Decision-aid Cochrane / Baum

This graphic is based on the Cochrane meta-analysis and M. Baum's study on the consequences of screening when treatment effects are considered.

Cochrane Data

The Cochrane Collaboration (currently the Cochrane Organization) is a non-profit organization composed of volunteer researchers from all over the world who are financially independent of the pharmaceutical industry.

This collaboration aims to systematically organize scientific information and medical research data based on properly conducted clinical trials. The scientifically validated data are summarized in an accessible way and published in the Cochrane library.

To assess the screening results and weigh the benefits and risks, researchers gathered data from all previous screening studies, which included 600,000 women – both screened and not screened. They combined the findings of all studies conducted since the 1970s to compare the benefits and harms of each situation. To make their results more concrete, they projected them onto two fictitious populations of 2 000 women in the form of a "dot chart."

Each dot represents a woman. Researchers from the Cochrane Collaboration indicate overdiagnosis (red dots), false alarms (blue dots), avoidable deaths (dark dots), and deaths (black dots) to provide a comparative picture of what happens when you have a screening versus when you don't.

Their calculations are summarized here. https://www.cochrane.org/CD001877/BREASTCA_screening-for-breast-cancer-with-mammography

English brochure is here: https://www.cochrane.dk/screening-breast-cancer-mammography

Study of Professor Michael Baum, BMJ 2013

We incorporated the results of M.Baum's study, published in the BMJ journal in 2013.

Michael Baum is an Emeritus Professor of Surgery, Division of Surgery and Interventional sciences, University College London, London WC1E 6BT, United Kingdom.

According to this researcher, when treatment-related deaths are included in the mortality count, the harms of breast cancer screening outweigh the benefits.

These deaths must be considered because the expected benefit of screening (the golden dot materializing the 'life saved') is outweighed by the death due to therapeutic complications (the green dot materializing the 'life shortened' by damage caused by surgery, radiotherapy, chemotherapy, and hormone therapy).

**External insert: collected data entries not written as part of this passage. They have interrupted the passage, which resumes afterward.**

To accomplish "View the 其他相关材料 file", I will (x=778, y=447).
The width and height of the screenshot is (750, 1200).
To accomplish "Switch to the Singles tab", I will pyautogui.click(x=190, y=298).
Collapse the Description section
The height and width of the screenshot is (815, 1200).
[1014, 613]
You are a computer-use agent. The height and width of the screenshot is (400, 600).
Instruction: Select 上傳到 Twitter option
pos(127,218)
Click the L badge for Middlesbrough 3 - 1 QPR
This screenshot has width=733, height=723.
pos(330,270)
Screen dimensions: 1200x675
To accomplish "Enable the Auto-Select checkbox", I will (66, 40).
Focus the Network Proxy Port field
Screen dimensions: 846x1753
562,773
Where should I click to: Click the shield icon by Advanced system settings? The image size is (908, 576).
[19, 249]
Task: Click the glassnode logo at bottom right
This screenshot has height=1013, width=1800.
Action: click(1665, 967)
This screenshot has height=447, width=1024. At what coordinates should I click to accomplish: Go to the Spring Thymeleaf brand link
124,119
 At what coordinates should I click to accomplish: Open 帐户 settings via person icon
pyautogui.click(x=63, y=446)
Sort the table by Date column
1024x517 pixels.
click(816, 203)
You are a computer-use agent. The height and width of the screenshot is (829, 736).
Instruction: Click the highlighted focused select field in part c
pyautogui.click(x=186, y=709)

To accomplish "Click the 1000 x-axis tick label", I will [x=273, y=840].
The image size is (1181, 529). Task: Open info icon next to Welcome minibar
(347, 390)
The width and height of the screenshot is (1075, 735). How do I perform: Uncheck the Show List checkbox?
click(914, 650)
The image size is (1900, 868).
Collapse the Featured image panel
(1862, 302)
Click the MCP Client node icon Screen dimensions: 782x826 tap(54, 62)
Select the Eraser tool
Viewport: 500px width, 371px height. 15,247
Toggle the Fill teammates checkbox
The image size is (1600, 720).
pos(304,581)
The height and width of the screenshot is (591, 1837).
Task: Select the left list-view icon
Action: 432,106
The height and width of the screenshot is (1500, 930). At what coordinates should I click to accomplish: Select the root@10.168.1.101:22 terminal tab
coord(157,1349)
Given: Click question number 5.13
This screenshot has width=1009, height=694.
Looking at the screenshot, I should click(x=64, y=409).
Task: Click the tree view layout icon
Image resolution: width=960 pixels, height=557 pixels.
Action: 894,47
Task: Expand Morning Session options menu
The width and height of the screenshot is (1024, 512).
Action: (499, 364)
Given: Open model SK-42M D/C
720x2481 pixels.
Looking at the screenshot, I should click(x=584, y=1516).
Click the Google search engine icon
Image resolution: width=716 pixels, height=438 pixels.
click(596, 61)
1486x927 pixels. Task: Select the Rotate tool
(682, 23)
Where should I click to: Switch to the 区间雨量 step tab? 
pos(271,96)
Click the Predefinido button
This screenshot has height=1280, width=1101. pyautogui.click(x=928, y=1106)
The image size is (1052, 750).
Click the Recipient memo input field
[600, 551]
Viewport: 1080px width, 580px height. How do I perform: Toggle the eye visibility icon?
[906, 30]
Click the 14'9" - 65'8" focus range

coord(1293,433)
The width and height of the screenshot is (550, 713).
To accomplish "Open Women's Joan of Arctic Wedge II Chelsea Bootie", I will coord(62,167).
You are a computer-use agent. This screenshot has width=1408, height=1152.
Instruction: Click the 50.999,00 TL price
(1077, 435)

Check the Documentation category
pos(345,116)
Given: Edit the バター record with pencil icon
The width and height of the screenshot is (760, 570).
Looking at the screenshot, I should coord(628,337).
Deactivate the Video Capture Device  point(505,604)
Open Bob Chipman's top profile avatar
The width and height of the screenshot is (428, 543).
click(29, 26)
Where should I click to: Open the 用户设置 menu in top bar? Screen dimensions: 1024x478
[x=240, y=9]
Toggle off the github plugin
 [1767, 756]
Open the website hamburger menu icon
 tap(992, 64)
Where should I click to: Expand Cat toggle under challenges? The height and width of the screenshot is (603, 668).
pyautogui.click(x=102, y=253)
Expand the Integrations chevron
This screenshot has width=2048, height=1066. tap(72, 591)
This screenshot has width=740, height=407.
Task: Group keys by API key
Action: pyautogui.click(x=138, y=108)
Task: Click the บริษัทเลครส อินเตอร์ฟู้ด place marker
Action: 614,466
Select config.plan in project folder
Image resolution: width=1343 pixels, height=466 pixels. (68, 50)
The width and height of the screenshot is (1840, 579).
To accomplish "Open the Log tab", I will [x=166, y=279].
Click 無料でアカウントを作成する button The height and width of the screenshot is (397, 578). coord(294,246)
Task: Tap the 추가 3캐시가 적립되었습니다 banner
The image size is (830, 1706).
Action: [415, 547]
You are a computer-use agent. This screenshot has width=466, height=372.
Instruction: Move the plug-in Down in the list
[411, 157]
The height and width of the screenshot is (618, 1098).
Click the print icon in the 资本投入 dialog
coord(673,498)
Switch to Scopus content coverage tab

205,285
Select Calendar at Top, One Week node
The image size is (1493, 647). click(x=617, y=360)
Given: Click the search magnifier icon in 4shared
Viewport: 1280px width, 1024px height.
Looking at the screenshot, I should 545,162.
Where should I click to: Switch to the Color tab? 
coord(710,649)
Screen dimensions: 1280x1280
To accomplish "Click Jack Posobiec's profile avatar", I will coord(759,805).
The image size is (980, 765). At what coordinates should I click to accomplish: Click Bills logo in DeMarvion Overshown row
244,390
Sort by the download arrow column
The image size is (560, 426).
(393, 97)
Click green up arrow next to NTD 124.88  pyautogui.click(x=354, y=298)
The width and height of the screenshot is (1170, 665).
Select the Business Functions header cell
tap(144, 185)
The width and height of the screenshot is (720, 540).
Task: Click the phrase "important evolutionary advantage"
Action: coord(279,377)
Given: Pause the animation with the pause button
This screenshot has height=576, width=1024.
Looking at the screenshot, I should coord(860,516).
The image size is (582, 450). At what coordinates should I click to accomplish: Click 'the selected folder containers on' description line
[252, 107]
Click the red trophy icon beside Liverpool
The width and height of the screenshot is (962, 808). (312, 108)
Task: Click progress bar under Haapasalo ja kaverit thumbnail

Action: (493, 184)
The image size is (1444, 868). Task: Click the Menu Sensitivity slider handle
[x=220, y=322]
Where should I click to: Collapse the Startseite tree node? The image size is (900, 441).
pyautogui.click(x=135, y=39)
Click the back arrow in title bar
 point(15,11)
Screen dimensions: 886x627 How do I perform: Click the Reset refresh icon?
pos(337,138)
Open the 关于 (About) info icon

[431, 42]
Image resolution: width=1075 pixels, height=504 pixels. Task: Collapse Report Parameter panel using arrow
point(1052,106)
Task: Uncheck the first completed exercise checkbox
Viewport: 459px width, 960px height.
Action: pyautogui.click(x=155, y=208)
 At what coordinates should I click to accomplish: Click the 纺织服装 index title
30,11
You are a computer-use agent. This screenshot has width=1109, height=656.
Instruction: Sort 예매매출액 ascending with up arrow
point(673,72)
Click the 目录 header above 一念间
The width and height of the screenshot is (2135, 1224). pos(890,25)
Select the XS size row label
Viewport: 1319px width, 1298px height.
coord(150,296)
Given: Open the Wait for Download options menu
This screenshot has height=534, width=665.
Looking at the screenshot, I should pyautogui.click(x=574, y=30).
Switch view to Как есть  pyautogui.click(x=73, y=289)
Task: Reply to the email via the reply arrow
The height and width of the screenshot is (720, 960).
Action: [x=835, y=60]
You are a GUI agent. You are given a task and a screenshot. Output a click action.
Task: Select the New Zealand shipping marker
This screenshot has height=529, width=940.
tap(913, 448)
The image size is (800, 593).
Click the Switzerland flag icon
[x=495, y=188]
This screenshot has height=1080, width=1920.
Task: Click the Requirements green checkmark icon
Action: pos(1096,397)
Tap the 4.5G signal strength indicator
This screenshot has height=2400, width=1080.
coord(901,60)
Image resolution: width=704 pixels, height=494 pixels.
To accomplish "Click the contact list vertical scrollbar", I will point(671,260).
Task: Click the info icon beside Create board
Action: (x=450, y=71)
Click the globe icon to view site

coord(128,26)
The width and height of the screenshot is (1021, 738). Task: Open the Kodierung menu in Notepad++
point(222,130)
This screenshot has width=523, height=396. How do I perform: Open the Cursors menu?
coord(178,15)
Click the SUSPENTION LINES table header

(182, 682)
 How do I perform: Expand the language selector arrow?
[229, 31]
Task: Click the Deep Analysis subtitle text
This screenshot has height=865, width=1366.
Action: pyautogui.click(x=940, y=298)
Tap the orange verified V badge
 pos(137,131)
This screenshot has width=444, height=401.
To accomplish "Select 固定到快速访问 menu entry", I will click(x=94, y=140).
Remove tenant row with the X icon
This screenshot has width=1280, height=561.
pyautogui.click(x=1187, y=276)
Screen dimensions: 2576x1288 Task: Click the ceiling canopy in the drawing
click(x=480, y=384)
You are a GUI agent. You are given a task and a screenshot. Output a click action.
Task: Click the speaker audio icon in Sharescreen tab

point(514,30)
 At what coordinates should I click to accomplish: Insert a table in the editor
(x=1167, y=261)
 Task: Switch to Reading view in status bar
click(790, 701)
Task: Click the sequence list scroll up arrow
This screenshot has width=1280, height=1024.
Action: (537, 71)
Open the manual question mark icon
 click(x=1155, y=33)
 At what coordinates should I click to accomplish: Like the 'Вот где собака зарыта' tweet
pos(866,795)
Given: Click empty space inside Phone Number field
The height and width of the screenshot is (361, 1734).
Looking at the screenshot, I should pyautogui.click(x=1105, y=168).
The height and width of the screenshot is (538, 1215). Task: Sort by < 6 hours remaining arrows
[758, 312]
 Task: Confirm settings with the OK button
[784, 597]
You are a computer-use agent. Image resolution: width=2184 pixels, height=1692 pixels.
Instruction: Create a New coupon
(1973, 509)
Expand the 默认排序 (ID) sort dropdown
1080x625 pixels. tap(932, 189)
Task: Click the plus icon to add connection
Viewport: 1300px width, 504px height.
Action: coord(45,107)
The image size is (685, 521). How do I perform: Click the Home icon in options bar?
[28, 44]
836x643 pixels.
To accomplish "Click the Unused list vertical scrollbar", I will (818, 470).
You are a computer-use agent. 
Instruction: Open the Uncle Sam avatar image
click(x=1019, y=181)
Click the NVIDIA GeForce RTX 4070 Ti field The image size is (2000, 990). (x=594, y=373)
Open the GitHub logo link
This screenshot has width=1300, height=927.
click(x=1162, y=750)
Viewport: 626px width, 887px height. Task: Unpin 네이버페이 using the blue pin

Quote from the last paragraph of the study:

"If each of those were translated into total lives saved from all causes then I would remain content but, unfortunately, when 10 000 are screened along the way about 120 to 140 cases will be overdiagnosed with the current age group invited. Four fifths of these women would receive radiotherapy and would be at an increased risk of dying of ischaemic heart disease and lung cancer. Knowing the background risks (box 2) and multiplying these by the factors 1.27 and 1.78 gives us increases of 2% for lung cancer and 1.33% for myocardial infarction. Adding that to all cause mortality rates I crudely estimate that an additional one to three deaths might be expected from other causes for every breast cancer death avoided."